== CONSEGNA ==
Continua l’intervista sulle migrazioni nel Canale di Sicilia, riprendendo subito dopo l’ultima risposta riportata.

== INTERVISTA DI RIFERIMENTO ==
Agrigento – “I corridoi umanitari sono una risposta, ma un corridoio deve avere un inizio e una fine. Da cittadino mi domando: con chi si può trattare, se in Libia non c’è un governo?».
Monsignor Francesco Montenegro, arcivescovo di Agrigento e presidente della commissione per le Migrazioni della Cei e della Fondazione Migrantes, assiste all’ennesima strage di disperati nel Canale di Sicilia e chiede un impegno serio dell’Europa.
L’operazione Mare Nostrum ha salvato migliaia di vite, ma non si è rivelata sufficiente. Qualcuno sostiene che favorisce perfino gli scafisti. Lei cosa ne pensa?
Nessuno può sognare che queste morti finiscano fino a che questi viaggi continuano. Sono viaggi di speranza, ma diventano sempre più viaggi di morte. È vero che le navi riescono a salvare tante vite; ma può anche essere vero che i migranti approfittano della presenza di queste navi e quindi vanno avanti un po’ più sicuri.
Il governo italiano sostiene che, durante il semestre di presidenza italiana dell’Unione europea, porrà il tema dell’immigrazione tra i punti principali da affrontare. Lei cosa si aspetta?
Io non credo che in sei mesi si riuscirà a trovare una soluzione; se fosse così, lo potremmo mettere nella categoria dei miracoli. Io spero che l’Italia riesca ad ottenere qualcosa di più e a far muovere un po’ di più questo marchingegno. Ma io ho parlato con il presidente del Consiglio europeo, ho parlato con alcuni commissari e loro sostengono che, perché l’Europa si muova, devono essere in 27 a pensarla alla stessa maniera. Per arrivare a un pensiero comune, i tempi saranno lunghi e lunghissimi. Il peccato originale dell’Europa è che non è costruita attorno agli uomini, è costruita attorno all’economia e alla finanza.
Come intervenire quindi per rovesciare questa situazione?
Difficile dirlo. Fino a quando l’Europa sarà un grande salvadanaio non possiamo aspettarci che l’uomo abbia l’attenzione che si merita; saranno i soldi, se ci sono o non ci sono, che permetteranno determinate azioni o determinati movimenti da parte di tutte le Nazioni.

== VOCI FORNITE ==

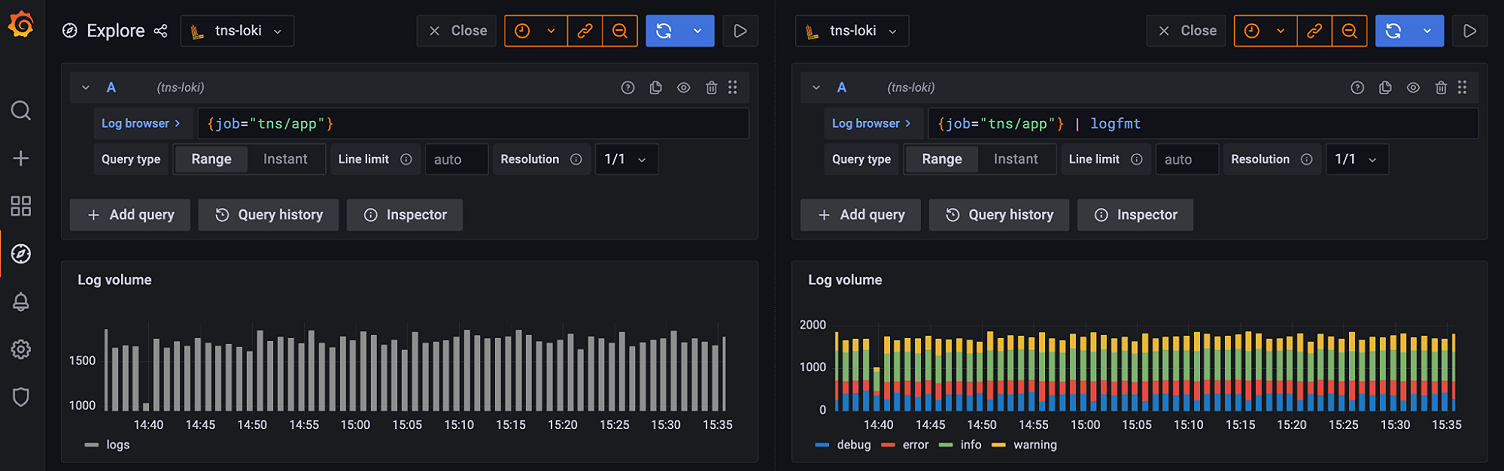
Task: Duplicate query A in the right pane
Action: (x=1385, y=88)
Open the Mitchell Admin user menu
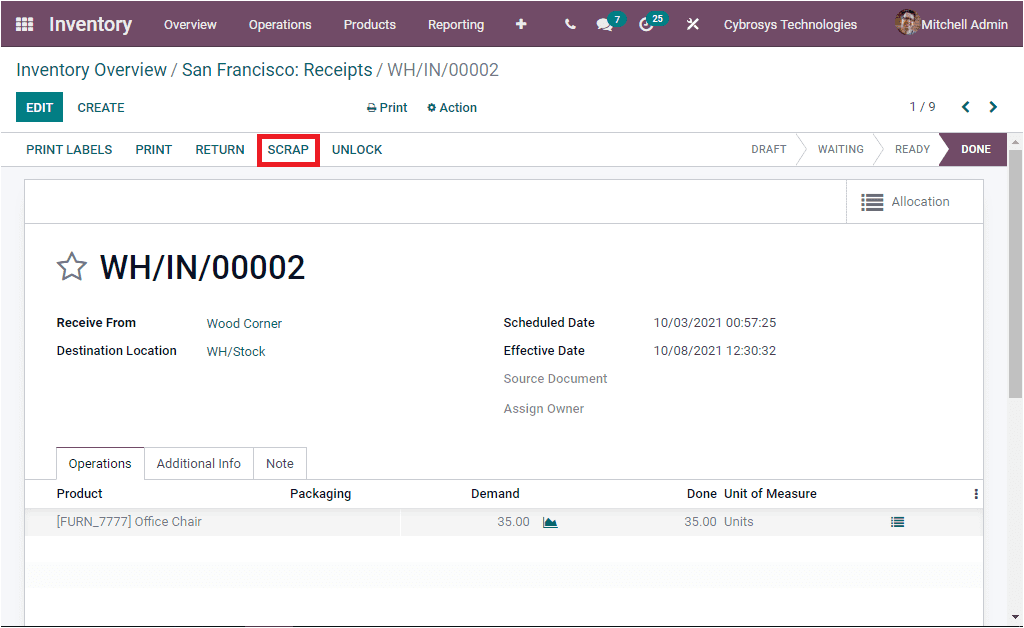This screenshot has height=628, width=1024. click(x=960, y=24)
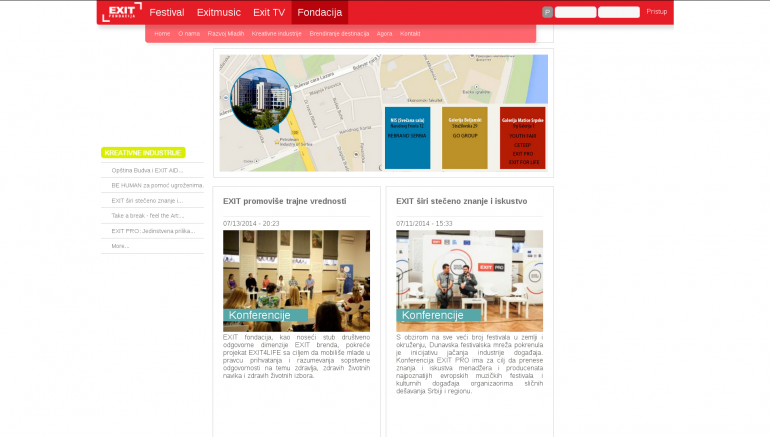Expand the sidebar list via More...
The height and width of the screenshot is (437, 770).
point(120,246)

== SVOLGIMENTO ==
Da più parti si chiedono corridoi umanitari per sconfiggere il traffico di esseri umani. La ritiene una strada percorribile?
Sarebbe una soluzione auspicabile, ma in alcuni Paesi sarà difficile la collaborazione. In Libia non c’è un governo, come si farà dialogare? Con chi concordare i corridoi umanitari? Credo, però, che la speranza ci debba accompagnare, questa è una lettura fredda davanti a ciò che succede. Come Paolo cambiò vita improvvisamente, noi come credenti speriamo che si cambi vita e si cambino gli atteggiamenti. Però, la lettura dei fatti attuali non fa molto sperare.
I centri di accoglienza della Sicilia sono al collasso. Che tipo di accoglienza stiamo offrendo a chi scappa da violenze e soprusi?
Accoglienza non è soltanto tirarli sulla terra ferma e dare un piatto e dare un tetto. In qualche modo, accoglienza è anche far sì che la vita di questa gente venga riconosciuta come una vita meritevole di attenzione. E sono persone che hanno una dignità: il Papa lo va ripetendo. Come Chiesa stiamo facendo davvero molto. Mentre all’inizio erano solo le diocesi di frontiera a essere impegnate direttamente, vedo che adesso la mobilitazione si è spalmata su tutto il territorio siciliano e italiano.
Questo è un grosso passo in avanti. (Alessandra Turrisi – Avvenire)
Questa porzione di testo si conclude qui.